Autour des années 2000, le « capitalisme attentionnel » advient lorsque le monde marchand a rattrapé celui du Web : après l’époque des logiciels et celle du Web « portail » des moteurs de recherche, vient celle du « Web social » et de la révolution mobile avec l'avènement des réseaux sociaux. Quelques géants dominent désormais seuls le marché. Leurs algorithmes assurent une extraction de notre attention et de nos données promettant un ciblage publicitaire de plus en plus fiable. Les auteurs décortiquent les principes et procédés utilisés par la « captologie », « pseudo-science » qui allie marketing et études cognitives née et enseignée à l’université de Stanford, qui ciblent les mécanismes cognitifs de notre attention : création d’ « habitudes attentionnelles », voire d’addictions, stimulation de l’ « attention émotionnelle » par des récompenses, fragmentation de l'attention en plusieurs flux, afin d'être multitâches pour pallier à la chute de notre capacité de concentration. « En créant des individus incapables de se concentrer, le captologue sait qu'il scie la branche sur laquelle il est lui-même assis. Mais le jeu en vaut la chandelle pour deux raisons principales : d'une part, la succession de plus en plus rapide des boucles est un formidable moyen de monétisation, car le nombre d'annonceurs à facturer augmente forcément ; d'autre part, cet affaiblissement de l'homme vient nourrir ses espoirs transhumanistes. On dit souvent que le capital court à sa perte : c'est faux. C'est notre perte que nous signons, tandis que le capital se perpétuera par les machines. » Ils dénoncent « la portée totalitaire » de ce projet qui n’est pas seulement celui d'une industrie du divertissement comme source de profits, car « la technologie est toujours une modalité spécifique d’exercice d'un pouvoir par une population ».  
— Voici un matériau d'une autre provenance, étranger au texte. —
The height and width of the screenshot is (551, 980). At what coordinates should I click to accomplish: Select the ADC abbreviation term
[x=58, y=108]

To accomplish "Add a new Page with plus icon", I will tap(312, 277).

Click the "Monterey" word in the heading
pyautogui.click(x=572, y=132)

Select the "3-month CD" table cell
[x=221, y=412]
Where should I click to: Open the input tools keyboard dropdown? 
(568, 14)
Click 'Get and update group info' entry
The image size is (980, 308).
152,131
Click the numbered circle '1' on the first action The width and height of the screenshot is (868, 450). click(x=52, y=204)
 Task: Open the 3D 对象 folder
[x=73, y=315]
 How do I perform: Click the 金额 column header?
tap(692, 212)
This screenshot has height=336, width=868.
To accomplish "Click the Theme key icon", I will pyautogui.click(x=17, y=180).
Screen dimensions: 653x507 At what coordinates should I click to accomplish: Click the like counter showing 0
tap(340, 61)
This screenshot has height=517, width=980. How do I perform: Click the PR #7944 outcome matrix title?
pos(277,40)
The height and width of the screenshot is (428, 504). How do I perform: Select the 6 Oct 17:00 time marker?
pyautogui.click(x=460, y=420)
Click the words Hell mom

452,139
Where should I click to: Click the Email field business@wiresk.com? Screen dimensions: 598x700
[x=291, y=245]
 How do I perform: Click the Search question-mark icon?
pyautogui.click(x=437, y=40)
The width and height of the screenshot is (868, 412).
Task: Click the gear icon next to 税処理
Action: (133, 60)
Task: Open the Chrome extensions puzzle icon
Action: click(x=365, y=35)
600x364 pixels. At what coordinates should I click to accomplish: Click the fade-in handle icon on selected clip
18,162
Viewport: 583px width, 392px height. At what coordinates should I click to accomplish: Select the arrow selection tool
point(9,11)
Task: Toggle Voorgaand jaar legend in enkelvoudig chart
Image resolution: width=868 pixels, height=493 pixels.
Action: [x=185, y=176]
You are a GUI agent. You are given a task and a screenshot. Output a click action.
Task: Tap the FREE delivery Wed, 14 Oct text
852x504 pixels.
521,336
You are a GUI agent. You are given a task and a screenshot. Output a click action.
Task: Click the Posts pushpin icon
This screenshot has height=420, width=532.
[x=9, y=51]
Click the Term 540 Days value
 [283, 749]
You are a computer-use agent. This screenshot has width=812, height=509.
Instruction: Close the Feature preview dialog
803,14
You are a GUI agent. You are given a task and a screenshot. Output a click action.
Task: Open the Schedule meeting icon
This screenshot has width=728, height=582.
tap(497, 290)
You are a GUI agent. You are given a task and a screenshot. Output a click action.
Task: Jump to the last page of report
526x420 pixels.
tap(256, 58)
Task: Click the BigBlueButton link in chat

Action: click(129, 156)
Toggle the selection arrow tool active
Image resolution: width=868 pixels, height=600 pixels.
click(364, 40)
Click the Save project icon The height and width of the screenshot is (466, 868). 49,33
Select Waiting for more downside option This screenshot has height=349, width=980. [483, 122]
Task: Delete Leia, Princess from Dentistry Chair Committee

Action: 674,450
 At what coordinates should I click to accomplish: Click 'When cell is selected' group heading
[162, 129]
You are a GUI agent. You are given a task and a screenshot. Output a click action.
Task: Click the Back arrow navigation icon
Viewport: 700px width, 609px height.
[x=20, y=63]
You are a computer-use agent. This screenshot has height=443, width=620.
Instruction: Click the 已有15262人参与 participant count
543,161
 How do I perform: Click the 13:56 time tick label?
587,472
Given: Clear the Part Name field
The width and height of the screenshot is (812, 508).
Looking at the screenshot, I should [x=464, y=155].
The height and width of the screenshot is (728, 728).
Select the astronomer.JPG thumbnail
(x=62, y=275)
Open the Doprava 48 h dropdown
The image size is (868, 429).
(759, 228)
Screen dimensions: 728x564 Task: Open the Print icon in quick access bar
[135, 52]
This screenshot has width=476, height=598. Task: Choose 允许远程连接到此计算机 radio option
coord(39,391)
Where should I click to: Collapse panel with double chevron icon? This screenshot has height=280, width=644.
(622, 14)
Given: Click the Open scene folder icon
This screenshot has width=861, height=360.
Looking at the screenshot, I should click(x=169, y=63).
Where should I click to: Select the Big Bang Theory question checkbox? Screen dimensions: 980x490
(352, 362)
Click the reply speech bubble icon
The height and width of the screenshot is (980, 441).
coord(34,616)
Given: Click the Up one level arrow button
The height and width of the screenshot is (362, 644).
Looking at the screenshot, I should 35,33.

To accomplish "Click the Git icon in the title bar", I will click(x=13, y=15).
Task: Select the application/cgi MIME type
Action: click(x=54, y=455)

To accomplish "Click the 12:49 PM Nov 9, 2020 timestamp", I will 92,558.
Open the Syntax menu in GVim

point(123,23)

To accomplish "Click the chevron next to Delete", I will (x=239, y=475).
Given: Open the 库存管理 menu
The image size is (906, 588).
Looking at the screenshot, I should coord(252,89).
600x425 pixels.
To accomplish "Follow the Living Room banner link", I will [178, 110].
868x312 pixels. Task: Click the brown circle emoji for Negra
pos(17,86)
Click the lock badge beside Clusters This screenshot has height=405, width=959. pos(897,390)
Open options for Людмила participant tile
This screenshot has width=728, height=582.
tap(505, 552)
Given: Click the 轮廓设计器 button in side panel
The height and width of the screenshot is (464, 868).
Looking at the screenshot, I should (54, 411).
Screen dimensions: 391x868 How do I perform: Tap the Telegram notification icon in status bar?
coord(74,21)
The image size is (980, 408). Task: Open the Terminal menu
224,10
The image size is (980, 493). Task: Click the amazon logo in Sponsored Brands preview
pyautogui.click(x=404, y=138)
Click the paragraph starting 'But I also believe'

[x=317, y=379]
« Inégalitaire, antidémocratique et écologiquement insoutenable, le modèle libertarien du capitalisme attentionnel, excroissance caricaturale du capitalisme néolibéral, a de quoi inquiéter tous ceux qui sont attachés à la démocratie, à la liberté, à la justice et, plus prosaïquement, à la préservation de la vie. » Si le « mythe de la croissance » commence à être remis en question pas une partie de la population, même s’il est encore alimenté par celui de la « croissance verte » qui entretient l'illusion du « solutionnisme technologique » à grand renfort d’oxymores. « L'évidence théorique de l'impasse du modèle croissantiste a beau dater de 1972, elle ne parvient pas encore – en dépit des nombreuses alertes et preuves scientifiques – à s'imposer comme une priorité dans l'agenda politico-médiatique. »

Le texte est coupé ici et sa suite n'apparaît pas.